By MADOLINE MARKHAM
The community garden at Mountain Brook Presbyterian Garden isn’t just a church project. It’s feeding the Birmingham community.
“We’re sending good vegetables to people who might not otherwise get fresh vegetables” church member Danny Evans said. “It’s easier when you think someone is going to get to eat today because of this.”
They harvested more than 5,000 pounds of vegetables last year for the hungry in Birmingham and anticipate even more this year. Evans and his wife, Alexandria Parrish, were instrumental in starting the garden three years ago.
Volunteers at the garden will be harvesting tomatoes, beans and other produce most of July. Laura Dooley, the new master gardener, is on-site four days a week, and is available to help those who don’t have much experience.
“Picking is fairly easy for everyone,” Dooley said. “Children can help if a parent will do it with them, and we’ll show you what to pick and how. It’s educational for young people to learn where their food comes from.”
“Come one time and give it a try,” Dooley said, “You might get bit by the gardening bug and find you love it.”
The garden grows mostly vegetables like sweet potatoes, beans, peas, tomatoes, squash that most people know how to cook.
One day three years ago Evans and Pastor Cary Speaker were standing in the church’s Fellowship Hall looking out the back window on the church’s 10-acre campus on Brookwood Road.
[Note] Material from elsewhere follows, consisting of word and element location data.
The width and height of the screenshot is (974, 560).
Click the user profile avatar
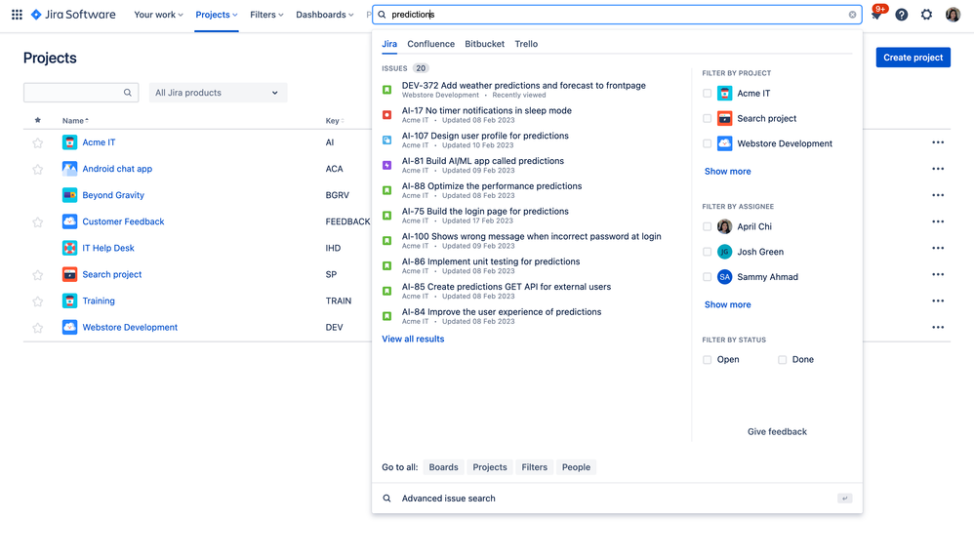pyautogui.click(x=953, y=15)
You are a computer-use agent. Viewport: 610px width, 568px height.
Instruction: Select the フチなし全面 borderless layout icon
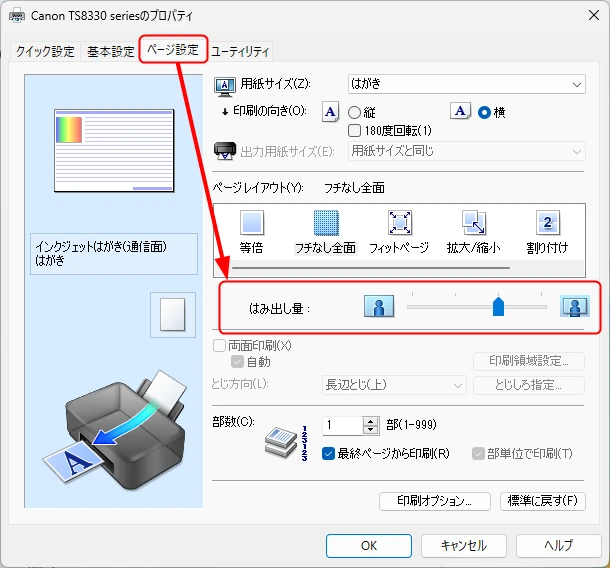[326, 223]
“We ought to do something with all that land,” Speaker said.
“We should start a garden,” Evans said.
And that’s just what they did.
“Danny is a ‘let’s do it now’ kind of guy,” Speaker said. He used his a tractor to plow the land and ended up finding good soil ripe for planting. All it needed was for someone to just put seeds in the ground.
Edwin Marty, Director of Jones Valley Urban Farms, and Paulette Van Matra, director of Magic City Harvest, helped them get started gardening. Van Matra now picks up their produce two to three times a week. Her organization redistributes food from grocery stores, conventions and wedding receptions that would otherwise be wasted to 20 shelters a day.
“It is a great opportunity to team up with Magic City Harvest to feed hungry people,” Speaker said.
The church got behind the area and helped plot off a fenced-in area. People, many who had never gardened, started coming out to plant and harvest.
“Those weeds don’t get pulled by themselves,” Speaker said.
“You get dirty and sweaty, but it’s rewarding,” Evans said. “You can plant beans on Saturday, and by Tuesday they are coming out of the ground.”
“I had never taken the time to do it until we did it at the church,” Speaker said. “The experience of planting, watching something grow and harvesting has been on the parallel and seeing the things I’ve read in the Bible my whole life.”
They traditionally plant the first seeds on Good Friday and harvest until first frost in the fall.
Concern for the hungry has become integral to the church’s mission. They brought in speakers from hunger-related organizations at a recent church picnic and showed a movie on dumpster diving called Dive to raise awareness.
Evans and Speaker both encourage anyone in the community—regardless of their faith affiliation or gardening experience—to come out to help garden. They are always looking for more manpower to plant and harvest.
“It’s hard to mess up,” Evans said. “You should give it a try even if you don’t think you have a green thumb.”
For questions about gardening, call Dooley at 563-6145 or email email@example.com. She is at the garden Mondays, Wednesdays, Thursdays and Saturdays, 8:30-11:30 a.m. Dooley has gardening tools and sunscreen for volunteers and recommends they wear comfortable closed-toe shoes, hats and, if you like, gardening gloves. Larger groups interested in helping can contact Danny Evans at 382-0094.
If Dooley isn’t there, you can bring your own tools and work any time. Look for the task sheet on the bulletin board at any time and write down name and what you complete.